Monday, November 9, 2015: 5:15 PM
251E (Salt Palace Convention Center)
The encapsulation of proteins in complex coacervate core micelles serves as a promising technology for protein drug delivery and patterning. However, most proteins do not form complex coacervate core micelles with ionic-neutral block copolymers. Unlike DNA or RNA, which possess a uniform negative charge, proteins have a relatively low charge density, a “patchy” charged surface, and a specific, globular fold. Chemical modification of proteins to generate a more uniformly supercharged species provides a simple strategy to generate protein based complex coacervate core micelles. However, the fundamental understanding of the principles of complex coacervation between proteins and ionomers is underdeveloped.
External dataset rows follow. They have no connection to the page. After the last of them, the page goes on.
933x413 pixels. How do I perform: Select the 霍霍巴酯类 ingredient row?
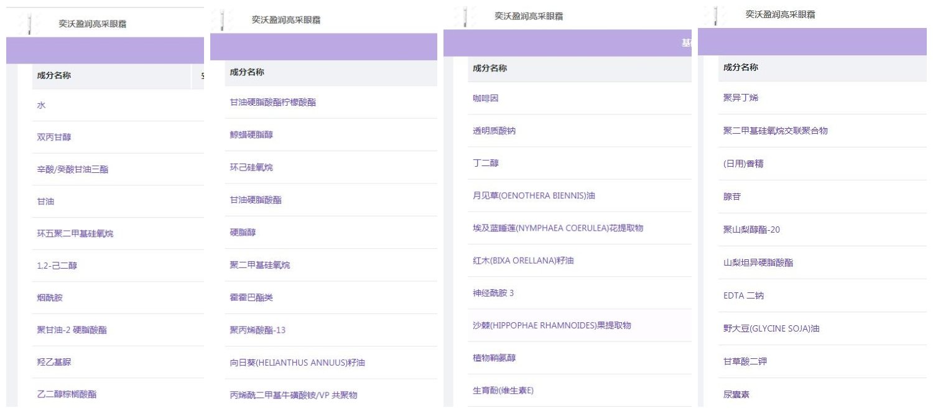(251, 297)
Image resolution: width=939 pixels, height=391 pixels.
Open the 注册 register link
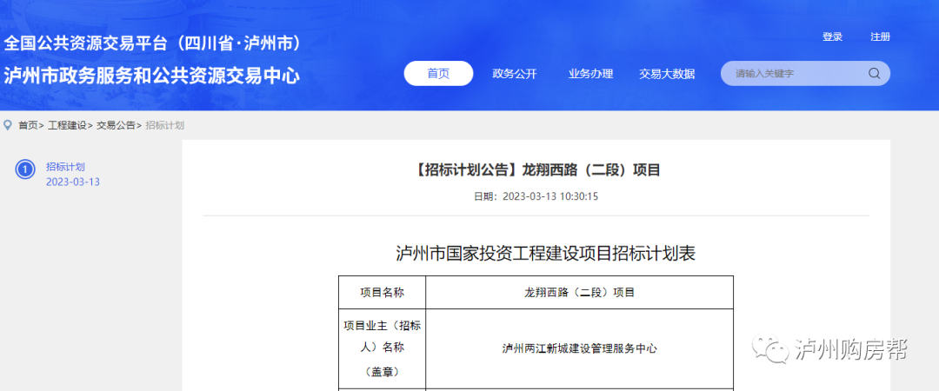(x=880, y=37)
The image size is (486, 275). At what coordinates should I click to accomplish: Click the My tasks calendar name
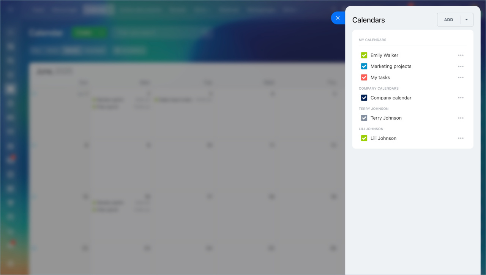tap(380, 77)
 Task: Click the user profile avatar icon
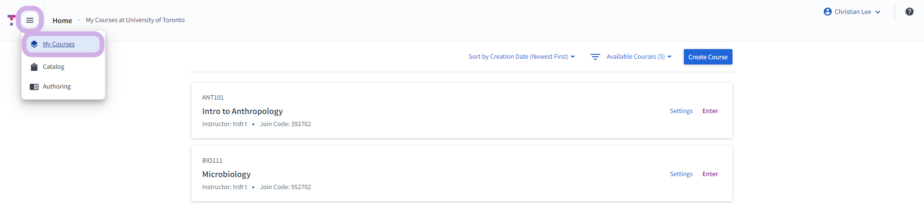(828, 12)

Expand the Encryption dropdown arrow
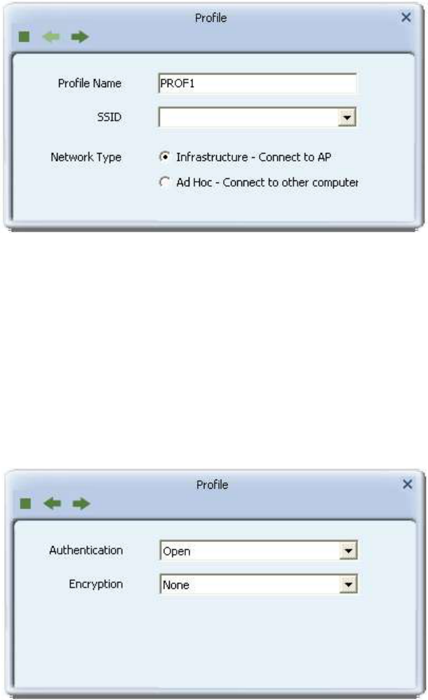348,584
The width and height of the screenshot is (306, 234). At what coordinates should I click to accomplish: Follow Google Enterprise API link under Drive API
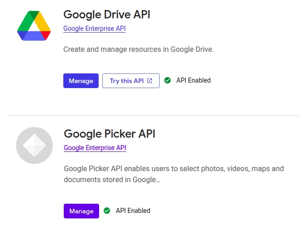(95, 28)
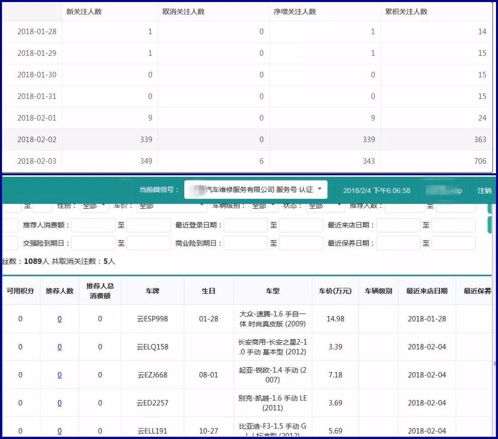
Task: Expand the 车价 filter dropdown
Action: 172,206
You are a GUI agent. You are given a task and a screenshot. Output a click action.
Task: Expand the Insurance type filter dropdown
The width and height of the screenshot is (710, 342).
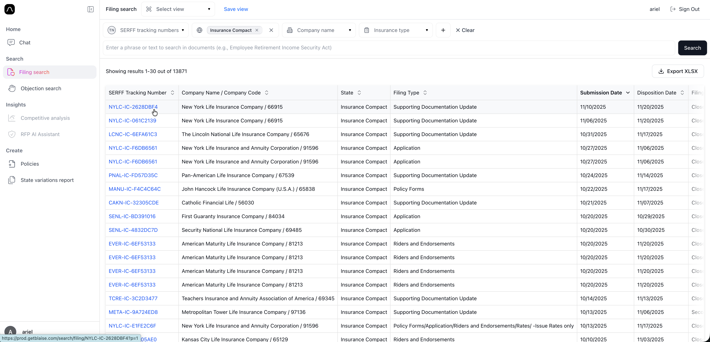coord(396,30)
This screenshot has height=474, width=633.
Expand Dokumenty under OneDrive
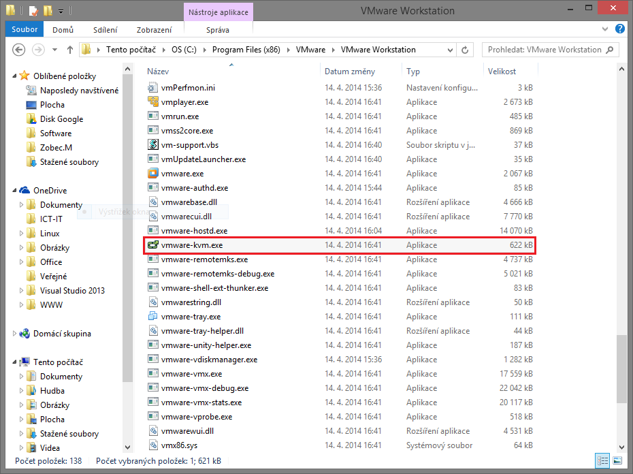pyautogui.click(x=21, y=204)
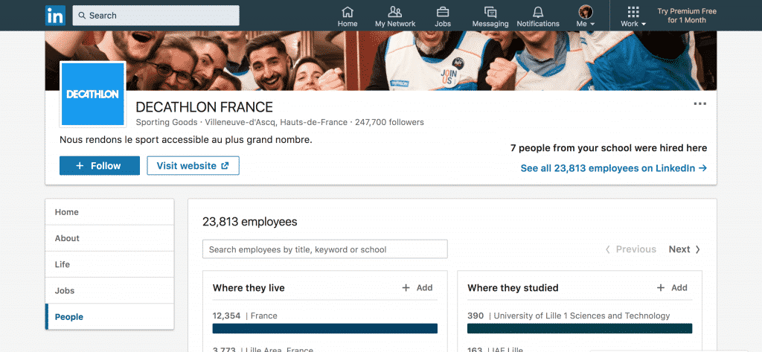This screenshot has height=352, width=762.
Task: Click the employee search field
Action: click(324, 249)
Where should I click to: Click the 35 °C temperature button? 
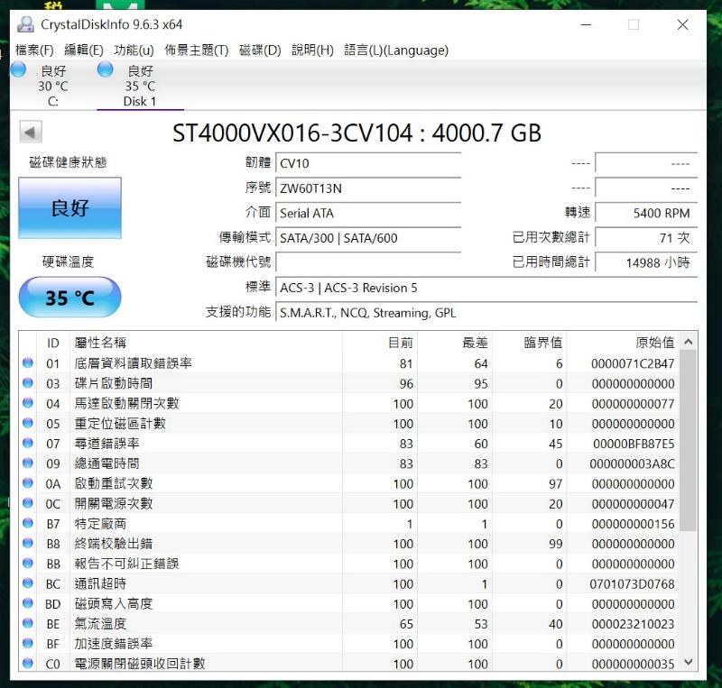(69, 298)
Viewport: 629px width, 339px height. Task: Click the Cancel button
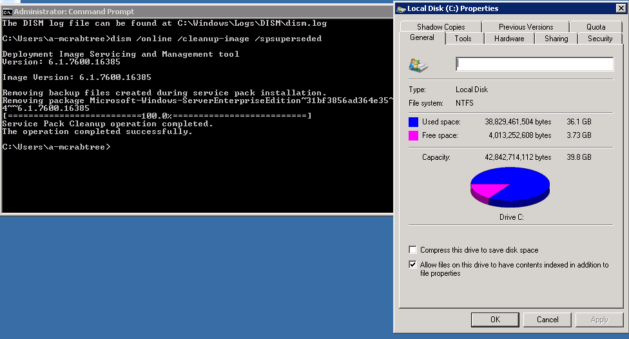tap(547, 320)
Using mass spectrometry, we were able to quantify the formal charge distribution of modified proteins. A panel of proteins with varying charge densities was synthesized and their propensity to form complex coacervates with model polyelectrolytes was measured. While the model proteins studied do not readily form coacervates in their native state, the proteins all formed coacervates once they surpassed a critical ratio of negatively to positively charged residues. Additionally, as the protein charge density increased the proteins formed coacervates over an increasing range of polymer ratios. Finally, the charge ratio at maximum coacervation indicates a strong induced charging effect of the protein in the coacervate phase. These bulk coacervation studies were translated to the design of complex coacervate core micelles. The micelles were characterized by dynamic light scattering (DLS) and transmission electron microscopy (TEM).